Stored data entries:
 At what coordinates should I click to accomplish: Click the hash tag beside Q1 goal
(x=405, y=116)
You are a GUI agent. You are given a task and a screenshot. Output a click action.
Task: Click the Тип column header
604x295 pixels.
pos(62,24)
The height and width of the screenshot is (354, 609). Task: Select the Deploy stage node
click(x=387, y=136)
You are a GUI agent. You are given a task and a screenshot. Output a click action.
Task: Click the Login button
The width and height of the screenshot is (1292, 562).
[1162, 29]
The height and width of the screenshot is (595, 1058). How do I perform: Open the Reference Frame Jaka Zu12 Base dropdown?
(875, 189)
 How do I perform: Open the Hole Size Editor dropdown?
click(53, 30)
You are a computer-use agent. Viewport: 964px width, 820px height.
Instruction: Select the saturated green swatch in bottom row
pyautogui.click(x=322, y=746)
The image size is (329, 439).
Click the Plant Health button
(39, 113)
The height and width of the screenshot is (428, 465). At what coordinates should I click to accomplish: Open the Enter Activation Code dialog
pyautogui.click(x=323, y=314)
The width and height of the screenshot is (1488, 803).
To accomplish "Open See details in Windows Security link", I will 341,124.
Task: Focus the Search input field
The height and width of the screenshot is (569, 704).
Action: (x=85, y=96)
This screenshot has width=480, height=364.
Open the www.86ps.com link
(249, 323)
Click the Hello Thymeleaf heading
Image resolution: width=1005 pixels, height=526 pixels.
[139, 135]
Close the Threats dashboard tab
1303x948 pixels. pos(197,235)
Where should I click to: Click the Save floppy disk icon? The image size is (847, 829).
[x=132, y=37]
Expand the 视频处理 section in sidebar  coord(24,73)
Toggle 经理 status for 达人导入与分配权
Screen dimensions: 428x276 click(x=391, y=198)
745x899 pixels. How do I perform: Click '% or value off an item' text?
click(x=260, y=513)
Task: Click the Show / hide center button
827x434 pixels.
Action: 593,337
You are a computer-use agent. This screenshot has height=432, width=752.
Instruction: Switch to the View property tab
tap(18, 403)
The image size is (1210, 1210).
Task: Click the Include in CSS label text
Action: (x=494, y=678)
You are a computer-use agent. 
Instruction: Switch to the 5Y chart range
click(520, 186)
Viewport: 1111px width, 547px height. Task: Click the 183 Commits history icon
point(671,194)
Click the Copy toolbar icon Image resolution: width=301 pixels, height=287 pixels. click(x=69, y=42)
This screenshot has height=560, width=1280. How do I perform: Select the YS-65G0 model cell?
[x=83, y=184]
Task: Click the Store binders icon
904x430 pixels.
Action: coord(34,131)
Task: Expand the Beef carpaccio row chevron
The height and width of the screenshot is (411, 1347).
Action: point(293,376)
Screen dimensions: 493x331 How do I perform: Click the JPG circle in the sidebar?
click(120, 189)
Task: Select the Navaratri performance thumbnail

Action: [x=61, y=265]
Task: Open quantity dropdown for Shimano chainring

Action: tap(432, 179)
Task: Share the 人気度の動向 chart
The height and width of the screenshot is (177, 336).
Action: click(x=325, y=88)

Directions for this task
Every record, word for word, must be returned.

Output for this exercise
 At what coordinates should I click to accomplish: Click the hash tag beside Q1 goal
(x=405, y=116)
You are a GUI agent. You are given a task and a screenshot. Output a click action.
Task: Click the Тип column header
604x295 pixels.
pos(62,24)
The height and width of the screenshot is (354, 609). Task: Select the Deploy stage node
click(x=387, y=136)
You are a GUI agent. You are given a task and a screenshot. Output a click action.
Task: Click the Login button
The width and height of the screenshot is (1292, 562).
[1162, 29]
The height and width of the screenshot is (595, 1058). How do I perform: Open the Reference Frame Jaka Zu12 Base dropdown?
(875, 189)
 How do I perform: Open the Hole Size Editor dropdown?
click(53, 30)
You are a computer-use agent. Viewport: 964px width, 820px height.
Instruction: Select the saturated green swatch in bottom row
pyautogui.click(x=322, y=746)
The image size is (329, 439).
Click the Plant Health button
(39, 113)
The height and width of the screenshot is (428, 465). At what coordinates should I click to accomplish: Open the Enter Activation Code dialog
pyautogui.click(x=323, y=314)
The width and height of the screenshot is (1488, 803).
To accomplish "Open See details in Windows Security link", I will 341,124.
Task: Focus the Search input field
The height and width of the screenshot is (569, 704).
Action: (x=85, y=96)
This screenshot has width=480, height=364.
Open the www.86ps.com link
(249, 323)
Click the Hello Thymeleaf heading
Image resolution: width=1005 pixels, height=526 pixels.
[139, 135]
Close the Threats dashboard tab
1303x948 pixels. pos(197,235)
Where should I click to: Click the Save floppy disk icon? The image size is (847, 829).
[x=132, y=37]
Expand the 视频处理 section in sidebar  coord(24,73)
Toggle 经理 status for 达人导入与分配权
Screen dimensions: 428x276 click(x=391, y=198)
745x899 pixels. How do I perform: Click '% or value off an item' text?
click(x=260, y=513)
Task: Click the Show / hide center button
827x434 pixels.
Action: 593,337
You are a computer-use agent. This screenshot has height=432, width=752.
Instruction: Switch to the View property tab
tap(18, 403)
The image size is (1210, 1210).
Task: Click the Include in CSS label text
Action: (x=494, y=678)
You are a computer-use agent. 
Instruction: Switch to the 5Y chart range
click(520, 186)
Viewport: 1111px width, 547px height. Task: Click the 183 Commits history icon
point(671,194)
Click the Copy toolbar icon Image resolution: width=301 pixels, height=287 pixels. click(x=69, y=42)
This screenshot has height=560, width=1280. How do I perform: Select the YS-65G0 model cell?
[x=83, y=184]
Task: Click the Store binders icon
904x430 pixels.
Action: coord(34,131)
Task: Expand the Beef carpaccio row chevron
The height and width of the screenshot is (411, 1347).
Action: point(293,376)
Screen dimensions: 493x331 How do I perform: Click the JPG circle in the sidebar?
click(120, 189)
Task: Select the Navaratri performance thumbnail

Action: [x=61, y=265]
Task: Open quantity dropdown for Shimano chainring

Action: tap(432, 179)
Task: Share the 人気度の動向 chart
The height and width of the screenshot is (177, 336).
Action: click(x=325, y=88)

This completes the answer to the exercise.